Find the difference in financial gains when $3,200 is invested for 8 years with an interest rate of 4.5% for both simple interest and compound interest, and interest is compounded annually.

To find the difference in financial gains, we need to calculate the amount of money earned from both simple interest and compound interest.
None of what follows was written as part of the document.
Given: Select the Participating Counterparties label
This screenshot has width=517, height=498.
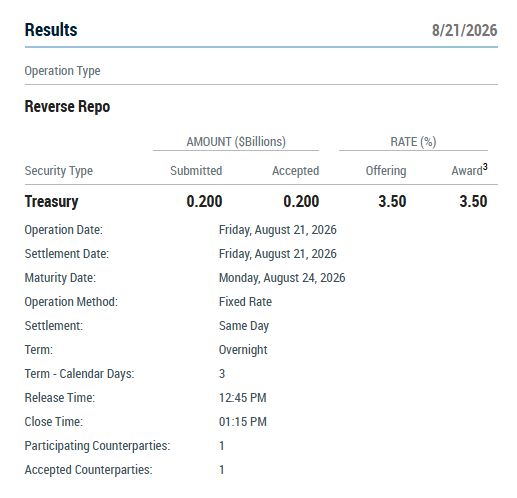Looking at the screenshot, I should 97,446.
For simple interest, we use the formula:
Simple Interest = Principal × Rate × Time

Simple Interest = $3,200 × 0.045 × 8
Simple Interest = $1,152

For compound interest, we use the formula:
Compound Interest = Principal × (1 + Rate)^Time - Principal

Compound Interest = $3,200 × (1 + 0.045)^8 - $3,200
Compound Interest = $3,200 × (1.045)^8 - $3,200
Compound Interest ≈ $3,200 × 1.388641 - $3,200
Compound Interest ≈ $4,443.65 - $3,200
Compound Interest ≈ $1,243.65

The difference in financial gains is the compound interest earned minus the simple interest earned:
Difference = Compound Interest - Simple Interest
Difference = $1,243.65 - $1,152
Difference ≈ $91.65

Therefore, the difference in financial gains when $3,200 is invested for 8 years with an interest rate of 4.5% for both simple interest and compound interest is approximately $91.65.